■ **Task to carry out**:
Copy out the data below, all of it, exactly.

■ **Records excerpted from a collection**:
------------------------

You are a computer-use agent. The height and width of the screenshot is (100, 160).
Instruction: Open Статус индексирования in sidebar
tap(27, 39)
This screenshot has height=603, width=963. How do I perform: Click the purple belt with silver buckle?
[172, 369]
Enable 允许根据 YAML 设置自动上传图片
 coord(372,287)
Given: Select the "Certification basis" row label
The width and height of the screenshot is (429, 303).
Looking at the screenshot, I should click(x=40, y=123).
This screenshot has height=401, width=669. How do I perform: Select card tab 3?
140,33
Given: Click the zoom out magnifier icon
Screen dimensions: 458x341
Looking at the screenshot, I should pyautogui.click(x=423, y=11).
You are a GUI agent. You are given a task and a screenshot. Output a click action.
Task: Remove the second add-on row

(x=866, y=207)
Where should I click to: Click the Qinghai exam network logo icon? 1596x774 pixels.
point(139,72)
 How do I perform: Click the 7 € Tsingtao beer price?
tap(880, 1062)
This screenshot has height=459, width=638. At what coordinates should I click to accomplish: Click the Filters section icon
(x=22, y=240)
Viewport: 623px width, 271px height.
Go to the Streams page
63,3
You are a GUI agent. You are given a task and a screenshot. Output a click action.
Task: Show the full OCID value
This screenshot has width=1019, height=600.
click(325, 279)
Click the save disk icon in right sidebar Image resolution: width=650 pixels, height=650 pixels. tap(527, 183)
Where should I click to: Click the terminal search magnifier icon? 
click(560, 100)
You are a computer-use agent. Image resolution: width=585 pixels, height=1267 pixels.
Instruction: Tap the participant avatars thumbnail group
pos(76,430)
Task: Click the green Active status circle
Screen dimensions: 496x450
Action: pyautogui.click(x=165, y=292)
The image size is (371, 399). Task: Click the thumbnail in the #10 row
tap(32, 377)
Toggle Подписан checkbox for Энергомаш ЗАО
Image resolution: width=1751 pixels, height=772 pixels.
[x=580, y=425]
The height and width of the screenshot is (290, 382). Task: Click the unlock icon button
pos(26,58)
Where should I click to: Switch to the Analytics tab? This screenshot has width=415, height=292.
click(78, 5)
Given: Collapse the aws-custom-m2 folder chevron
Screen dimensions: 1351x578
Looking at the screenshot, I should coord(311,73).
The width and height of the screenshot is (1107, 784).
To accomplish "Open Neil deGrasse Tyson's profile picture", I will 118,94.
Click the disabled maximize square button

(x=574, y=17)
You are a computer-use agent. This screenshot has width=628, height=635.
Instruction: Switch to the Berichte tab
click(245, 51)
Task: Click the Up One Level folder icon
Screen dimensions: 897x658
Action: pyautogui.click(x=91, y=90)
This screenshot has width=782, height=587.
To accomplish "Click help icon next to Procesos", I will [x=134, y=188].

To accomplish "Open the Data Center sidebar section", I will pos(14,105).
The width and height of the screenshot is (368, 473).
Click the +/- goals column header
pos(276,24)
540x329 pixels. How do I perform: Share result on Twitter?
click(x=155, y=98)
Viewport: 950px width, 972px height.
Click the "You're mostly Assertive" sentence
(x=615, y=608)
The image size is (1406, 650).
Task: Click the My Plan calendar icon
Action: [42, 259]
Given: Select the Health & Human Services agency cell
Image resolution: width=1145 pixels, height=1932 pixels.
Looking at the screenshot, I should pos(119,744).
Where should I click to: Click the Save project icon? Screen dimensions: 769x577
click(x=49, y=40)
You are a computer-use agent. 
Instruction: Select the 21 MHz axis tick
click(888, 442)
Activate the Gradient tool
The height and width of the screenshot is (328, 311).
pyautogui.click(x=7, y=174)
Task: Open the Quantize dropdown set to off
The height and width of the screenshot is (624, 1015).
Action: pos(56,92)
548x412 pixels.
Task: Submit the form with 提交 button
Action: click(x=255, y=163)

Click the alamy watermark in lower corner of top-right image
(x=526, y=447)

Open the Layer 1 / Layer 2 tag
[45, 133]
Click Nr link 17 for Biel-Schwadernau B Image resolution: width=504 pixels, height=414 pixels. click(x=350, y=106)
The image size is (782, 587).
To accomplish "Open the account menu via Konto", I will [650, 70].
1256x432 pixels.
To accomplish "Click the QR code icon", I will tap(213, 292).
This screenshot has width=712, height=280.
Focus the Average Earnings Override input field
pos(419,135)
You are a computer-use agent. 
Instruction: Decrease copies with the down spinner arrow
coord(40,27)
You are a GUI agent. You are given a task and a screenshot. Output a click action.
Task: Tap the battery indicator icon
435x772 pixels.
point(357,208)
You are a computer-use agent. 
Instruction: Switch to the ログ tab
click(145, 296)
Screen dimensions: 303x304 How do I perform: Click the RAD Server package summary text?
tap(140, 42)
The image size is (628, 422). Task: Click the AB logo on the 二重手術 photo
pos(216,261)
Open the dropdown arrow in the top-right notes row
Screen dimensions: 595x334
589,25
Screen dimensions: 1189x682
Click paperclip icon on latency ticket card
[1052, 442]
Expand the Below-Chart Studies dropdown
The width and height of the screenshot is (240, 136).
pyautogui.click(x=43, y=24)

------------------------

■ **Solution for this task**:
You are a computer-use agent. The height and width of the screenshot is (100, 160).
Instruction: Open Статус индексирования in sidebar
tap(27, 39)
This screenshot has height=603, width=963. How do I perform: Click the purple belt with silver buckle?
[172, 369]
Enable 允许根据 YAML 设置自动上传图片
 coord(372,287)
Given: Select the "Certification basis" row label
The width and height of the screenshot is (429, 303).
Looking at the screenshot, I should click(x=40, y=123).
This screenshot has height=401, width=669. How do I perform: Select card tab 3?
140,33
Given: Click the zoom out magnifier icon
Screen dimensions: 458x341
Looking at the screenshot, I should pyautogui.click(x=423, y=11).
You are a GUI agent. You are given a task and a screenshot. Output a click action.
Task: Remove the second add-on row

(x=866, y=207)
Where should I click to: Click the Qinghai exam network logo icon? 1596x774 pixels.
point(139,72)
 How do I perform: Click the 7 € Tsingtao beer price?
tap(880, 1062)
This screenshot has height=459, width=638. At what coordinates should I click to accomplish: Click the Filters section icon
(x=22, y=240)
Viewport: 623px width, 271px height.
Go to the Streams page
63,3
You are a GUI agent. You are given a task and a screenshot. Output a click action.
Task: Show the full OCID value
This screenshot has width=1019, height=600.
click(325, 279)
Click the save disk icon in right sidebar Image resolution: width=650 pixels, height=650 pixels. tap(527, 183)
Where should I click to: Click the terminal search magnifier icon? 
click(560, 100)
You are a computer-use agent. Image resolution: width=585 pixels, height=1267 pixels.
Instruction: Tap the participant avatars thumbnail group
pos(76,430)
Task: Click the green Active status circle
Screen dimensions: 496x450
Action: pyautogui.click(x=165, y=292)
The image size is (371, 399). Task: Click the thumbnail in the #10 row
tap(32, 377)
Toggle Подписан checkbox for Энергомаш ЗАО
Image resolution: width=1751 pixels, height=772 pixels.
[x=580, y=425]
The height and width of the screenshot is (290, 382). Task: Click the unlock icon button
pos(26,58)
Where should I click to: Switch to the Analytics tab? This screenshot has width=415, height=292.
click(78, 5)
Given: Collapse the aws-custom-m2 folder chevron
Screen dimensions: 1351x578
Looking at the screenshot, I should coord(311,73).
The width and height of the screenshot is (1107, 784).
To accomplish "Open Neil deGrasse Tyson's profile picture", I will 118,94.
Click the disabled maximize square button

(x=574, y=17)
You are a computer-use agent. This screenshot has width=628, height=635.
Instruction: Switch to the Berichte tab
click(245, 51)
Task: Click the Up One Level folder icon
Screen dimensions: 897x658
Action: pyautogui.click(x=91, y=90)
This screenshot has width=782, height=587.
To accomplish "Click help icon next to Procesos", I will [x=134, y=188].

To accomplish "Open the Data Center sidebar section", I will pos(14,105).
The width and height of the screenshot is (368, 473).
Click the +/- goals column header
pos(276,24)
540x329 pixels. How do I perform: Share result on Twitter?
click(x=155, y=98)
Viewport: 950px width, 972px height.
Click the "You're mostly Assertive" sentence
(x=615, y=608)
The image size is (1406, 650).
Task: Click the My Plan calendar icon
Action: [42, 259]
Given: Select the Health & Human Services agency cell
Image resolution: width=1145 pixels, height=1932 pixels.
Looking at the screenshot, I should pos(119,744).
Where should I click to: Click the Save project icon? Screen dimensions: 769x577
click(x=49, y=40)
You are a computer-use agent. 
Instruction: Select the 21 MHz axis tick
click(888, 442)
Activate the Gradient tool
The height and width of the screenshot is (328, 311).
pyautogui.click(x=7, y=174)
Task: Open the Quantize dropdown set to off
The height and width of the screenshot is (624, 1015).
Action: pos(56,92)
548x412 pixels.
Task: Submit the form with 提交 button
Action: click(x=255, y=163)

Click the alamy watermark in lower corner of top-right image
(x=526, y=447)

Open the Layer 1 / Layer 2 tag
[45, 133]
Click Nr link 17 for Biel-Schwadernau B Image resolution: width=504 pixels, height=414 pixels. click(x=350, y=106)
The image size is (782, 587).
To accomplish "Open the account menu via Konto", I will [650, 70].
1256x432 pixels.
To accomplish "Click the QR code icon", I will tap(213, 292).
This screenshot has width=712, height=280.
Focus the Average Earnings Override input field
pos(419,135)
You are a computer-use agent. 
Instruction: Decrease copies with the down spinner arrow
coord(40,27)
You are a GUI agent. You are given a task and a screenshot. Output a click action.
Task: Tap the battery indicator icon
435x772 pixels.
point(357,208)
You are a computer-use agent. 
Instruction: Switch to the ログ tab
click(145, 296)
Screen dimensions: 303x304 How do I perform: Click the RAD Server package summary text?
tap(140, 42)
The image size is (628, 422). Task: Click the AB logo on the 二重手術 photo
pos(216,261)
Open the dropdown arrow in the top-right notes row
Screen dimensions: 595x334
589,25
Screen dimensions: 1189x682
Click paperclip icon on latency ticket card
[1052, 442]
Expand the Below-Chart Studies dropdown
The width and height of the screenshot is (240, 136).
pyautogui.click(x=43, y=24)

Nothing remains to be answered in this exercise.